I have received training in bioinformatics (prof. Kmoch at Charles University), mass spectrometric techniques (via collaboration during project in the Host lab), analysis of diffraction data (workshops organized by CMS BIOCEV) and single molecule microscopy (a course given by IMCF BIOCEV). Further, I attended on-line course “Researcher Management and Leadership” by Coursera.org. Management skills were further promoted via interaction with people from GeneSpector Innovations, a start-up company developing novel diagnostic approaches. I was also connected with clinical geneticists (University Hospital in Prague, Dijon Bourgogne University Hospital) and structural biologists (IOCB Prague, Munich University) to share knowledge.
Results of our research will be reported in 5 papers underway (one under review, two manuscripts in preparation, two projects need more supporting data). This work has been presented at three conferences via poster communication and two talks at research workshops. Our research has been popularized via my visit at High school in Krnov, at the Science Fair at VedaFest. Our activities were posted at Web (mbucas.cz, peterslab.org, gymnaziumkrnov.cz), Twitter (@peterslab1), Facebook (Gymnazium Krnov, my personal account, Mikrobiologický Ústav Akademie Věd) and LinkedIn (GeneSpector Innovations, my personal account).
3 – Progress beyond the state of the art, expected results until the end of the project and potential impacts (including the socio-economic impact and the wider societal implications of the project so far)

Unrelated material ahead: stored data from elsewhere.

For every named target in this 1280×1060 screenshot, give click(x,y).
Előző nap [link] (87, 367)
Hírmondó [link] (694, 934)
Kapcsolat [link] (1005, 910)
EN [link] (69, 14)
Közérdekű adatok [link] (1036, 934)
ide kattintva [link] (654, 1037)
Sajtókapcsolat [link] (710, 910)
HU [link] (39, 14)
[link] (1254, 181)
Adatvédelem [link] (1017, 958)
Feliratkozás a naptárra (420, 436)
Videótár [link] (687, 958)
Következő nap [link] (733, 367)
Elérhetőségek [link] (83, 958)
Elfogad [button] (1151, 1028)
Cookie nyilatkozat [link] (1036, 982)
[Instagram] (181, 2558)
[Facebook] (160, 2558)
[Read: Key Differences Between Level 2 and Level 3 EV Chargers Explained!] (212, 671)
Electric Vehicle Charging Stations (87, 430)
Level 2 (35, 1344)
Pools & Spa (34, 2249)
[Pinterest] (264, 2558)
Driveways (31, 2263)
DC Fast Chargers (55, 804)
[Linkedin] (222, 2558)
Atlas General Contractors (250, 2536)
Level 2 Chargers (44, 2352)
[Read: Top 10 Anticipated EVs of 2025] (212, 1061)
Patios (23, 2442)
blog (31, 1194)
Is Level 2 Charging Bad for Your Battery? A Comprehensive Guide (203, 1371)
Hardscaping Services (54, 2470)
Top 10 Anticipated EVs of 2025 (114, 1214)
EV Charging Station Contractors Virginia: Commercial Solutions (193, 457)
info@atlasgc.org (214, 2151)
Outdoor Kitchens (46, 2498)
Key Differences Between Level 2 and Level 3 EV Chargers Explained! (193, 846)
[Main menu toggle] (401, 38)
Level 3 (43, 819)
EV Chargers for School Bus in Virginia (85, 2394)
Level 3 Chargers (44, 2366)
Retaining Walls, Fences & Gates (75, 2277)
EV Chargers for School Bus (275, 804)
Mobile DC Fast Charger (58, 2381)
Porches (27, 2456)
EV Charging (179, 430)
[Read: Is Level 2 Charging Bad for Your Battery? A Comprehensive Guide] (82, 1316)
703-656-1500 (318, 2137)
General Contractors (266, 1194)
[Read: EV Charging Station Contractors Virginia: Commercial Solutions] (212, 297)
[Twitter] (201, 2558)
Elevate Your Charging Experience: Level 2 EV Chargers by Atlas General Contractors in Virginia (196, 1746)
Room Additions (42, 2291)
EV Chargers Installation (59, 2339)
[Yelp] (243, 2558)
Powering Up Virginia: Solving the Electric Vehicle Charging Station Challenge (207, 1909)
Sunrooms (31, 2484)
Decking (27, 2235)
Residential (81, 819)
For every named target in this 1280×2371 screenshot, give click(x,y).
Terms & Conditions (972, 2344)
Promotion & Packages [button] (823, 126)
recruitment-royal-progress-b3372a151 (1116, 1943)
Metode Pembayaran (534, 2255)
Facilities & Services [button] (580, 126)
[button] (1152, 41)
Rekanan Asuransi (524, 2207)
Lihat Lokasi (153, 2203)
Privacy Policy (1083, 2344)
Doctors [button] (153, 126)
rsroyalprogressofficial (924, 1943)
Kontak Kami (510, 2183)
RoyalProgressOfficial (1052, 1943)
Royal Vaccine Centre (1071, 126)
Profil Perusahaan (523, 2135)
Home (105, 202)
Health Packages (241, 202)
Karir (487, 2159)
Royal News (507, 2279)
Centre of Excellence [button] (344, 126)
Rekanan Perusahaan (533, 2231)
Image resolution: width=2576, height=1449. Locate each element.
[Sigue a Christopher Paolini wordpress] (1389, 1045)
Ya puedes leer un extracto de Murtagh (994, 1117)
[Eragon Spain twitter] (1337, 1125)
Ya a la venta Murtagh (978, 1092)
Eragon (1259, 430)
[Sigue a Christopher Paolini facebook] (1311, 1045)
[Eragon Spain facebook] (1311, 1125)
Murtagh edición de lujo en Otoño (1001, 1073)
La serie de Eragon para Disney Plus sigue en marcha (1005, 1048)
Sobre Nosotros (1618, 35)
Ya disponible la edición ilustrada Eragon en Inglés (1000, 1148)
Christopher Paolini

This MSCA project aimed to perform multidisciplinary research for better understanding of a cooperative action of transcription factors bound to DNA. Innovative aspects included: I, using structural biology for more efficient interpretation of genomic data. II, implementation of mass spectrometry for studying multicomponent protein-DNA complexes. Ad I. Structural analysis was used for the interpretation of disease-causing variants in patients with atypical Fabry disease and Kleefstra syndrome. We have organized four meetings with clinical geneticists to explain benefits of using structural biology for interpretation of disease-causing variants. This activity has a potential to improve efficiency of genetic testing in a clinical setup. Ad II. Our research data clearly demonstrated the power of mass spectrometry in two cases of limited applicability of traditional structural (X-ray crystallography) and biophysical (circular dichroism) techniques. These results show that mass spectrometry should be considered as the “first-choice technique” for studying complex biological macromolecules. We also presented these results in scientific meetings to highlight a usefulness of mass spectrometry. It might improve quality of research addressing spatial arrangement in DNA-complexes which has a great importance for understanding biological processes in health and disease.
Further, our popularization activities were aimed to increase awareness of using either genetic or mass spectrometric techniques in healthcare. The role of genetics in modern medicine was discussed with high
school students in Krnov. Potential applications of mass spectrometry to promote more efficient and faster diagnostics were presented at two popularization festivals for general public. Moreover, we initiated networking between labs from academia with biotech companies in order to evaluate pros and cons of mass spectrometry used in clinical practice.